Earnings before interest, tax, depreciation and amortisation (EBITDA) adjusted for one-off items fell to 19.3 billion euros ($29.0 billion) last year primarily due to restructuring provisions, Europe's largest telecoms group by sales said.

Revenue rose 1.9 percent to 62.5 billion euros thanks to growth in mobile communications, especially in the United States.

"Last year, despite the market environment (in the U.S.), we were able to increase market revenue… so we accomplished 3.6 millon new customers. This year our target is around 3 million customers," Chief Executive Rene Obermann told "Worldwide Exchange."

The company exceeded its target for cost cutting this year, reducing costs by 2.3 billion euros compared with 2 billion planned, Obermann added.

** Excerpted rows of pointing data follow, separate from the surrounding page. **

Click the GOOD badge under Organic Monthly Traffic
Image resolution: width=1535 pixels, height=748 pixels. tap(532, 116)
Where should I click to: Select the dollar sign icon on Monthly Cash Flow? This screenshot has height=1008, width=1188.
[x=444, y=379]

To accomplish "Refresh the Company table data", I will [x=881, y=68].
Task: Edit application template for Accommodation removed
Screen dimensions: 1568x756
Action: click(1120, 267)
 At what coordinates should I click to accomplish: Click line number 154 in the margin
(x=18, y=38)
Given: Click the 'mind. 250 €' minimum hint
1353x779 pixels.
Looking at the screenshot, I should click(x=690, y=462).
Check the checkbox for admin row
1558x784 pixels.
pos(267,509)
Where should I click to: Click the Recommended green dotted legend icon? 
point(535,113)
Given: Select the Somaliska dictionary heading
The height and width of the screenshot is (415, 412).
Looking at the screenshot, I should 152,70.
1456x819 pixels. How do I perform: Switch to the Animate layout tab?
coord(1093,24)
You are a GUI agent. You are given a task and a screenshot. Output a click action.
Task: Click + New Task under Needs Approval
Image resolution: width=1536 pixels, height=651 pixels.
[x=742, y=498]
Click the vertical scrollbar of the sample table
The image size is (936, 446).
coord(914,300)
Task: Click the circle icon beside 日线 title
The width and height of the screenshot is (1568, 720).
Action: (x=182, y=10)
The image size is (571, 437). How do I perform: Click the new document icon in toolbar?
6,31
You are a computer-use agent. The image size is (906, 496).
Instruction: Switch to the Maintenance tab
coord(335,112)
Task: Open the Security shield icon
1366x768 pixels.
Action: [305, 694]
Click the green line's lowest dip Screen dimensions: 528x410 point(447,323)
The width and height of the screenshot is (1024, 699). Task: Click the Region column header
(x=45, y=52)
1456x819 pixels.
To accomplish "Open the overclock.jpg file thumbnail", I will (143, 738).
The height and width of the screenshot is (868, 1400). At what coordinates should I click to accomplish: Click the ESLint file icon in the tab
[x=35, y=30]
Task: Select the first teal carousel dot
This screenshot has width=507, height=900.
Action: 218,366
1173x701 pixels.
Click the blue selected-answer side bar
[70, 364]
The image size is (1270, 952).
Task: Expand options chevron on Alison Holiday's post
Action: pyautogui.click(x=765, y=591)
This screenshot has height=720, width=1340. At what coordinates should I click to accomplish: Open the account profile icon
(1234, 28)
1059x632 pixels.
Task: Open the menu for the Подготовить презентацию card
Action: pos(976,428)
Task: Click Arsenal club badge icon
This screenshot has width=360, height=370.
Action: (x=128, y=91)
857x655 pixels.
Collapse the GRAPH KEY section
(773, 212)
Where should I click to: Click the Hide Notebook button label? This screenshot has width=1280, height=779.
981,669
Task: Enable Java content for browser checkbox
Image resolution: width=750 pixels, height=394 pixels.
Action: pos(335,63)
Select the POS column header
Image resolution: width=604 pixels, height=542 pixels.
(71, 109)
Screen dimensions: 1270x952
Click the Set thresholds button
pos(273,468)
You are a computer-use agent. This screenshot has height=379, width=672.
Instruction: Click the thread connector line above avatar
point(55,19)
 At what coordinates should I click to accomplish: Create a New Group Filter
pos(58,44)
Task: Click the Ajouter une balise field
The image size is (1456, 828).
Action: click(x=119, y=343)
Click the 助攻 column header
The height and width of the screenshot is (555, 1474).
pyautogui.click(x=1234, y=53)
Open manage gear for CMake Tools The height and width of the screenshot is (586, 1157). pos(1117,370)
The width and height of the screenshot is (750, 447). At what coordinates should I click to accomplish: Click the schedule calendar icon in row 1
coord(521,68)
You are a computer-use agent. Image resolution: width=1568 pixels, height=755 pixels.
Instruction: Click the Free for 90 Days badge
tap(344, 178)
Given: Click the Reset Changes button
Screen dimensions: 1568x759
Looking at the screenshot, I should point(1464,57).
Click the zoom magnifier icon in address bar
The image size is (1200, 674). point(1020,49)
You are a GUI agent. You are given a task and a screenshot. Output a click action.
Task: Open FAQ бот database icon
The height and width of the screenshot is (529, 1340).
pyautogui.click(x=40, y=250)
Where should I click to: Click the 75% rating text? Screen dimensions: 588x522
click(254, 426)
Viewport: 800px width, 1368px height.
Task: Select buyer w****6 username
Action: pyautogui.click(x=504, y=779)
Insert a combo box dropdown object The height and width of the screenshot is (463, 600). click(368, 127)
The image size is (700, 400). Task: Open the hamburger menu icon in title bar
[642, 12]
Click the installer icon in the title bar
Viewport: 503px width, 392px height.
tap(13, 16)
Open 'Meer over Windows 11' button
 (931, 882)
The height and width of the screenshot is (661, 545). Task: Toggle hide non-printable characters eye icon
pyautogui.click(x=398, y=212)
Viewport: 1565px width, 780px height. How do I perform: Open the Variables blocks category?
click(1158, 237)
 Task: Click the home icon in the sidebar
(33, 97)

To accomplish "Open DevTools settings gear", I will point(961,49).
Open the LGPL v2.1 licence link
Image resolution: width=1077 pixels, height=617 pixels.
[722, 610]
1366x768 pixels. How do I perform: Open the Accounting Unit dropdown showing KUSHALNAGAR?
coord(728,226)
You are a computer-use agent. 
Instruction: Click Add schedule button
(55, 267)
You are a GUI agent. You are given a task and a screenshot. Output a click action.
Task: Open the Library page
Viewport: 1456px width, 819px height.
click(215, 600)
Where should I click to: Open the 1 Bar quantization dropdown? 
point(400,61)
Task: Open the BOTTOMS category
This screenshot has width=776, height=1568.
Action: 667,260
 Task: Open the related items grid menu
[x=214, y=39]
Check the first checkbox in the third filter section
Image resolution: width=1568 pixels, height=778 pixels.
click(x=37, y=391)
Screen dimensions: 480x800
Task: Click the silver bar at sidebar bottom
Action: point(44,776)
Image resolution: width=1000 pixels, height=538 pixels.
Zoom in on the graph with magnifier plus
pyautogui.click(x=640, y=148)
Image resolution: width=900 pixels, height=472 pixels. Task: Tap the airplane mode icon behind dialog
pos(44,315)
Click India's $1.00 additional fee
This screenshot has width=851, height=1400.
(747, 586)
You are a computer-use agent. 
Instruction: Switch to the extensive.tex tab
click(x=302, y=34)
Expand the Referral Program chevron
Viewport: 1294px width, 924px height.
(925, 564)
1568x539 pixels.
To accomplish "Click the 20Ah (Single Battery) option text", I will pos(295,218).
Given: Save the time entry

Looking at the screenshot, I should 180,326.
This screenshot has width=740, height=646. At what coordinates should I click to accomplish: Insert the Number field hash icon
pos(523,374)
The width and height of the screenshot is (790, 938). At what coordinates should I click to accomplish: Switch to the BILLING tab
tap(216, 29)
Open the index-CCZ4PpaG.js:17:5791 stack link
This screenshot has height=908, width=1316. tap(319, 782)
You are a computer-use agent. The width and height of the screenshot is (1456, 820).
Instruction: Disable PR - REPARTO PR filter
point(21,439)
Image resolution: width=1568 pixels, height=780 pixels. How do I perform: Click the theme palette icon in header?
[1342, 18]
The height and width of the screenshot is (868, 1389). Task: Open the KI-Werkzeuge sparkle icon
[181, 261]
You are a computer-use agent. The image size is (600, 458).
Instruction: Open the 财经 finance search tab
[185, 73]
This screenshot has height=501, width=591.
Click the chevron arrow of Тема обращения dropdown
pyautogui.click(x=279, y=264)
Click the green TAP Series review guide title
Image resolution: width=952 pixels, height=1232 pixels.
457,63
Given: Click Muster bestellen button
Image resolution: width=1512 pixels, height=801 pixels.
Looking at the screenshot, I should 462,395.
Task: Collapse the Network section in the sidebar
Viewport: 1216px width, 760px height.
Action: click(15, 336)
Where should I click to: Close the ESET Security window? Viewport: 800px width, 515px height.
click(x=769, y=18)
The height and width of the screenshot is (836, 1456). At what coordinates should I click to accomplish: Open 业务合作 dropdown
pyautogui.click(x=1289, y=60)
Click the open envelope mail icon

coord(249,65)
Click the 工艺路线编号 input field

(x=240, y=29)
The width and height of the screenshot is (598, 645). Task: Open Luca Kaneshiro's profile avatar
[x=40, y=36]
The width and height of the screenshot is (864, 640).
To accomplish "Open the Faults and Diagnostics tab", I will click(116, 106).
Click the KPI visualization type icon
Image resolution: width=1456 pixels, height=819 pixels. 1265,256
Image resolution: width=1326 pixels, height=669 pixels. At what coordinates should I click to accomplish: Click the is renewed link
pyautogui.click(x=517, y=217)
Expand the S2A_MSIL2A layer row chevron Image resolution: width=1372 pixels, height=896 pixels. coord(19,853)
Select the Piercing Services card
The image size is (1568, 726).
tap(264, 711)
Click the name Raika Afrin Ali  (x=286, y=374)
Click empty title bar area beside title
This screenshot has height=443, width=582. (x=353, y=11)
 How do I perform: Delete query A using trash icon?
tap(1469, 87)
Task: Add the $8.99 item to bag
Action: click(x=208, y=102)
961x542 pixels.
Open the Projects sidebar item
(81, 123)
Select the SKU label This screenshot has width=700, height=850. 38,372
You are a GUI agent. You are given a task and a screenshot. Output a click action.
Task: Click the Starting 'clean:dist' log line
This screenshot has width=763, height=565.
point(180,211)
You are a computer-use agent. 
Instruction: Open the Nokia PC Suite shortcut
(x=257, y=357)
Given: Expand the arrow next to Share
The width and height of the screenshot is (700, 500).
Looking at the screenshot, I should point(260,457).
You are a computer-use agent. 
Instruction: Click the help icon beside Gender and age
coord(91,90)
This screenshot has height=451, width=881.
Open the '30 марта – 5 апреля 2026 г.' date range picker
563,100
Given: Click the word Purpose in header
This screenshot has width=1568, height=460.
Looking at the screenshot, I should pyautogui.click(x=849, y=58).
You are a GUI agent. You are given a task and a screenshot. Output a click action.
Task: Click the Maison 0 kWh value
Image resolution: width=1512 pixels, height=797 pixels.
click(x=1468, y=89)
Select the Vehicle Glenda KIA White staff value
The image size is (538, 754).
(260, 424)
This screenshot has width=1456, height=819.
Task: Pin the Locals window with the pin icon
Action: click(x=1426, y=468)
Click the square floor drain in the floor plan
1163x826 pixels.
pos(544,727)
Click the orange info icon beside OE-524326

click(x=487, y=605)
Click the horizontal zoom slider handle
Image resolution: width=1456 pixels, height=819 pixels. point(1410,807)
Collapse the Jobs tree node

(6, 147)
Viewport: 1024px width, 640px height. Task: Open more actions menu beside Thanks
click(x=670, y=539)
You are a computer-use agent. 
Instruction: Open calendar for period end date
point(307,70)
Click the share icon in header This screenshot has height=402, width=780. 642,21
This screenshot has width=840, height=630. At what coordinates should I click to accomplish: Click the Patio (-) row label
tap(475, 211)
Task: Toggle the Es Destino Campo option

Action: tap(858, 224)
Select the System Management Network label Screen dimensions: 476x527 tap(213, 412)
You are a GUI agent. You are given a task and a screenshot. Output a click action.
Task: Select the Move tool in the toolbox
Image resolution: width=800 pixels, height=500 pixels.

He said Deutsche Telekom's growth strategy will rely on increasing competitiveness in Germany, which still represents 50 percent of its business, and finding opportunities to grow abroad.

Adjusted core profit had on average been expected to come in at 19.3 billion euros on sales of 62.53 billion, according to a Reuters poll of 20 analysts.

The group reiterated its outlook for flat core earnings this year and a flat free cash flow of 6.6 billion euros.

Shares in the German telecoms group fell 2.9 percent to 12.54 euros by the market close, lower than the German blue-chip index which ended down 1.9 percent.

"We believe that the management team under CEO Obermann has a better grip on the cost base than previous management teams, but the challenges continue," Merck Finck analyst Theo Kitz said.

Obermann took over as head of Deutsche Telekom in November 2006.

The Bonn-based former telephone monopoly is in the middle of a restructuring programme as its traditional market for fixed-lined telephony shrinks. It saved 2.3 billion euros in costs last year, more than its target of 2 billion.

Obermann said the company is looking for additional cost savings to boost competitiveness, above the 4.7 billion euros it has targeted in cost cuts by 2010.

"If we see further potential, we will of course exploit it. We are certainly working hard at it," Rene Obermann said after the company announced 2007 earnings.

The German market, where Deutsche Telekom hopes to compensate losses at its traditional fixed-line unit with new DSL broadband connections, accounts for about half of its revenues.

The group has been at pains to keep domestic customers from switching to rivals such as Vodafone or smaller local phone and Internet service providers.

A decline in prices for mobile phone rates in Germany resulted in a 2.7 percent drop in revenue and an 11.1 percent decline in core profit at T-Mobile Germany, the company said.

Revenue growth abroad, however, remained at a high level.

Excluding Germany, it rose 12.2 percent to 27.1 billion euros as core profit abroad increased by 17.8 percent to 7.9 billion.

Deutsche Telekom said tax effects led to a 2007 net loss of 757 million euros, though adjusted net profit was 808 million.

Obermann also said the company was close to concluding talks on a partnership for the systems integration unit of its business client unit T-Systems.

"I am talking of days or weeks," Obermann said.

Deutsche Telekom has been searching for a partner for the unit for almost a year now.